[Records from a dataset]
··········
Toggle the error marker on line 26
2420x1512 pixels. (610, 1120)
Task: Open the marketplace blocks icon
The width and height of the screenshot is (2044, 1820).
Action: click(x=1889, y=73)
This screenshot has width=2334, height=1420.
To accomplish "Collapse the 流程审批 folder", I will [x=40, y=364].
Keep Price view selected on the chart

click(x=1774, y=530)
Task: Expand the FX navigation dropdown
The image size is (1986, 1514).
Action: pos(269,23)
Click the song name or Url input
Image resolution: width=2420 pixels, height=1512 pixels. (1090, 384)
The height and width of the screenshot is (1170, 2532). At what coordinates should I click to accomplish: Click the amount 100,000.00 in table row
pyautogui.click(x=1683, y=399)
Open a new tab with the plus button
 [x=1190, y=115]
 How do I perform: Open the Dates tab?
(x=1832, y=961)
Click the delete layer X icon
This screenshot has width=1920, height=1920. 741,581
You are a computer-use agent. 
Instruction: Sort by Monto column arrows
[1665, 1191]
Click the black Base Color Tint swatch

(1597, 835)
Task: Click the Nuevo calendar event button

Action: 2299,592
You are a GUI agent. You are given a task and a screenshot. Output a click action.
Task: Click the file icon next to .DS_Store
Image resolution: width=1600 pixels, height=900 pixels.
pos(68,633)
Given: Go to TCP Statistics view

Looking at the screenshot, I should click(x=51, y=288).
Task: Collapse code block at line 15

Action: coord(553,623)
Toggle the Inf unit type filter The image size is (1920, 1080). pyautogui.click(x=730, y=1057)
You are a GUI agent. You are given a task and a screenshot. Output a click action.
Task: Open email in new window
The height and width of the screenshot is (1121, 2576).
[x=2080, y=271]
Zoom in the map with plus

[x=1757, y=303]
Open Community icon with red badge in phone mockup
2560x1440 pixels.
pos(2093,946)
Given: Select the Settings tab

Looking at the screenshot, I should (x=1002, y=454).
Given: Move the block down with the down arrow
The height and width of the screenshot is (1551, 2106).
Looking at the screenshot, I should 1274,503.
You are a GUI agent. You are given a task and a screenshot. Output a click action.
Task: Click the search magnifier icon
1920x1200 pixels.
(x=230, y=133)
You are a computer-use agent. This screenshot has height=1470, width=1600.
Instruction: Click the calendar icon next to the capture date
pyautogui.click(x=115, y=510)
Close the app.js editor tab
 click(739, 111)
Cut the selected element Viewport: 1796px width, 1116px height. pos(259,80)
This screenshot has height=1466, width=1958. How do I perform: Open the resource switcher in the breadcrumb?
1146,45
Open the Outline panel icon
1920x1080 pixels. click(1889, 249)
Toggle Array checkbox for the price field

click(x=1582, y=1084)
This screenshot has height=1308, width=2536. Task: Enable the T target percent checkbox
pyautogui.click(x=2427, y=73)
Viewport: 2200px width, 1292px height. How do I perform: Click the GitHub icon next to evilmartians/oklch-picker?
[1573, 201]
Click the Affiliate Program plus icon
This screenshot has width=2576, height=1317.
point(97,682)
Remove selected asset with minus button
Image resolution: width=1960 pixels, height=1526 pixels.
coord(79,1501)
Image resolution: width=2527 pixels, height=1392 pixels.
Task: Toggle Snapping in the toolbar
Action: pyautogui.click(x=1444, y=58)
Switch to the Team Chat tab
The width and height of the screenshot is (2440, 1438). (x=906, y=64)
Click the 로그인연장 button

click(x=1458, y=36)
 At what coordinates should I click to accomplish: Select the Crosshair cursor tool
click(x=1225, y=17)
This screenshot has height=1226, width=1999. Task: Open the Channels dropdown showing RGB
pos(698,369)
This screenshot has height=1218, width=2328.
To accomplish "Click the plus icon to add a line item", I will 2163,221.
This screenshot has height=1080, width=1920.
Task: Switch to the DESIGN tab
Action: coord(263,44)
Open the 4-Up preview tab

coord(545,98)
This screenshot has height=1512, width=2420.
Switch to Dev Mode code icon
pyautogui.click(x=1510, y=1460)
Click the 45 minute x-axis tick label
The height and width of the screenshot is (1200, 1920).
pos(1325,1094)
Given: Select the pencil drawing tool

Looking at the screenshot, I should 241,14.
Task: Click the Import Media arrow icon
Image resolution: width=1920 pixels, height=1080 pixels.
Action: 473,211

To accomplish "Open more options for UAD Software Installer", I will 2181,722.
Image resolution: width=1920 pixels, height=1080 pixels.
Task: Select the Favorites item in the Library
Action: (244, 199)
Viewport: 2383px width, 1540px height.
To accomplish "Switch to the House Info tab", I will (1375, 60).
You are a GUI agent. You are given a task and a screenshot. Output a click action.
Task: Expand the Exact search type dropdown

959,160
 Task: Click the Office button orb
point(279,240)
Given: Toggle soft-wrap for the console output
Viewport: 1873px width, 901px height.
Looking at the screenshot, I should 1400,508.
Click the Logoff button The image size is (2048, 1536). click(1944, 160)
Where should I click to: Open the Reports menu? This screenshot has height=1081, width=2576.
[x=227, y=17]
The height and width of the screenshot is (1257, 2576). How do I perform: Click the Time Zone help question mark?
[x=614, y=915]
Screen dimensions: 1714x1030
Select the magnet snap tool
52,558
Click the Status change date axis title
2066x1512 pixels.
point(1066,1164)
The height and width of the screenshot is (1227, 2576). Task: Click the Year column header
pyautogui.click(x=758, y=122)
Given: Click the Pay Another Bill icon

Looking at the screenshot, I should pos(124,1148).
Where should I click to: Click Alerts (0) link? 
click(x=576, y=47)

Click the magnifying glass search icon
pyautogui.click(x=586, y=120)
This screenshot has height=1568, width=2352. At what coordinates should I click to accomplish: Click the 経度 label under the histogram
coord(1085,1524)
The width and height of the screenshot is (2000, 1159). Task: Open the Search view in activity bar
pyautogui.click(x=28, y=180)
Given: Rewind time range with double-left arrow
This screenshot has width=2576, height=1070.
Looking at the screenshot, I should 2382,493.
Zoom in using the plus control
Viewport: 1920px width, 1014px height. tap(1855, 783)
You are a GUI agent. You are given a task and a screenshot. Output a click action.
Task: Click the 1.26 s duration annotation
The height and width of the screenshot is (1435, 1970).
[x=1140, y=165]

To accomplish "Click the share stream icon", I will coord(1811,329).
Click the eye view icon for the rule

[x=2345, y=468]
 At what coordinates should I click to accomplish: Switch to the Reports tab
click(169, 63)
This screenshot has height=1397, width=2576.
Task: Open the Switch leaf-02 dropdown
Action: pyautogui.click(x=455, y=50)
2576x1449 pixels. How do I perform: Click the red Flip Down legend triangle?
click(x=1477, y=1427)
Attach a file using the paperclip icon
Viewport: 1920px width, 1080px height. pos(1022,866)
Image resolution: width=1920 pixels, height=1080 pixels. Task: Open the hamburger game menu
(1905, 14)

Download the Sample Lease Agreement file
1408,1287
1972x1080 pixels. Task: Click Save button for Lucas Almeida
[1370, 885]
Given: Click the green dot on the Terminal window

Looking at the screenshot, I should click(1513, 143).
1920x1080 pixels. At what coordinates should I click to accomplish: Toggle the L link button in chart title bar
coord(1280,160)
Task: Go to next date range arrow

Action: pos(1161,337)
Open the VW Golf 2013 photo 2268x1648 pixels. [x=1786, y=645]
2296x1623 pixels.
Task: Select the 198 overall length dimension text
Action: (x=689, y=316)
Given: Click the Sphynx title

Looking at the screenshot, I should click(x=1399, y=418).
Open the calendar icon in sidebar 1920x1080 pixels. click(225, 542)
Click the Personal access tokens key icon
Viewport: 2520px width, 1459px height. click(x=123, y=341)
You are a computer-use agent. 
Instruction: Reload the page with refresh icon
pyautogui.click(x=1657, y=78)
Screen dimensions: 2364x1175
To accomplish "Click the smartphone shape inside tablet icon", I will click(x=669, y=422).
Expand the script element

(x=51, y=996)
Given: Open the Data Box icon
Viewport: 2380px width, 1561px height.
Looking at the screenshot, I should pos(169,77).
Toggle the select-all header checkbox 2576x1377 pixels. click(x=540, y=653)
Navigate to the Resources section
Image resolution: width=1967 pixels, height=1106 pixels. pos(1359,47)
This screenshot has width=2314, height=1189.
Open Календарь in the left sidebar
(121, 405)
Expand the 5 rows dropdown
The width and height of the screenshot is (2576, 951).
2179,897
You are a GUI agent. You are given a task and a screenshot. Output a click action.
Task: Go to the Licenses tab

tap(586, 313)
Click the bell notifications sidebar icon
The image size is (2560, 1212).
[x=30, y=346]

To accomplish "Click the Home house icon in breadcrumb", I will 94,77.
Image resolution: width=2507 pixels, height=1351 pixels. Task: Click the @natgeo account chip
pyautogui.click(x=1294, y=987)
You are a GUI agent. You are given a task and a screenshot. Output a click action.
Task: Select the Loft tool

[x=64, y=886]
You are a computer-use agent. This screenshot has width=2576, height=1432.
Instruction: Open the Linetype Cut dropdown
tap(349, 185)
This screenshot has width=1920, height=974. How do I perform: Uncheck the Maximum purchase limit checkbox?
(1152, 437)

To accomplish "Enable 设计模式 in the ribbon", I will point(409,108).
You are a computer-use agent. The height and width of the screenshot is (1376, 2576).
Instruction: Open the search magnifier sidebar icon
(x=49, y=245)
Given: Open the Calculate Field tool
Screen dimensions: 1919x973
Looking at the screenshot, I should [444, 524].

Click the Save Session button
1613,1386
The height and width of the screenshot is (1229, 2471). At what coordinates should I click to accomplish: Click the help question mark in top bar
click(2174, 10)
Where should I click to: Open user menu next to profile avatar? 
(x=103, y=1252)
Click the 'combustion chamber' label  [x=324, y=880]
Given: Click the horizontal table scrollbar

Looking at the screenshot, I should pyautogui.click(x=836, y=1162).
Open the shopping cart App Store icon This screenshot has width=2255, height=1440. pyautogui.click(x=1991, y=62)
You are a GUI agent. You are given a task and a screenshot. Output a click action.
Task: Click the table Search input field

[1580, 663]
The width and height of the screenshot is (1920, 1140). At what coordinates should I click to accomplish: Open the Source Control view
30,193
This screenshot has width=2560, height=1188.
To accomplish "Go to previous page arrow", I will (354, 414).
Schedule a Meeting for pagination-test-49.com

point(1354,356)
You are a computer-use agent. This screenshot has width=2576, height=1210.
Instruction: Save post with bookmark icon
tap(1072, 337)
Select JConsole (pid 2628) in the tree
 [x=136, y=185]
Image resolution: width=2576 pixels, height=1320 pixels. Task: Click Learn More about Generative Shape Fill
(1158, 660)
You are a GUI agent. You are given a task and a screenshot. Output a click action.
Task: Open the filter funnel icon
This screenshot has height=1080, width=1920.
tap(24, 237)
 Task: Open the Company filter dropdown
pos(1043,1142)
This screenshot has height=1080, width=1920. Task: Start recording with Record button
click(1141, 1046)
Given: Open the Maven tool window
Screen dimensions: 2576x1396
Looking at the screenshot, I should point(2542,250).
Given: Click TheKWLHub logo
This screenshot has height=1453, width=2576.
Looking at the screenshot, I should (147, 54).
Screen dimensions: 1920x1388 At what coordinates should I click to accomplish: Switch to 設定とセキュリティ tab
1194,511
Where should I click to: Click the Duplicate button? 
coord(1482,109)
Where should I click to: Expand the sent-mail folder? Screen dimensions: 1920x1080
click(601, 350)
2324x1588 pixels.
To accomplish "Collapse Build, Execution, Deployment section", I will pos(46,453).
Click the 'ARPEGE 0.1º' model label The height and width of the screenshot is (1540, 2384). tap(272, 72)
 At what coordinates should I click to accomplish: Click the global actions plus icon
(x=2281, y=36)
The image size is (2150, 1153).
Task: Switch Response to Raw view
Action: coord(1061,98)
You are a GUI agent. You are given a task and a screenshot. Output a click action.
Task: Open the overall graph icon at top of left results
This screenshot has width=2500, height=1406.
··········
Each line from the one holding "2324x1588 pixels." to the end of the entries is to be written out exactly. Skip every line before it.

2324x1588 pixels.
To accomplish "Collapse Build, Execution, Deployment section", I will pos(46,453).
Click the 'ARPEGE 0.1º' model label The height and width of the screenshot is (1540, 2384). tap(272, 72)
 At what coordinates should I click to accomplish: Click the global actions plus icon
(x=2281, y=36)
The image size is (2150, 1153).
Task: Switch Response to Raw view
Action: coord(1061,98)
You are a GUI agent. You are given a task and a screenshot. Output a click action.
Task: Open the overall graph icon at top of left results
This screenshot has width=2500, height=1406.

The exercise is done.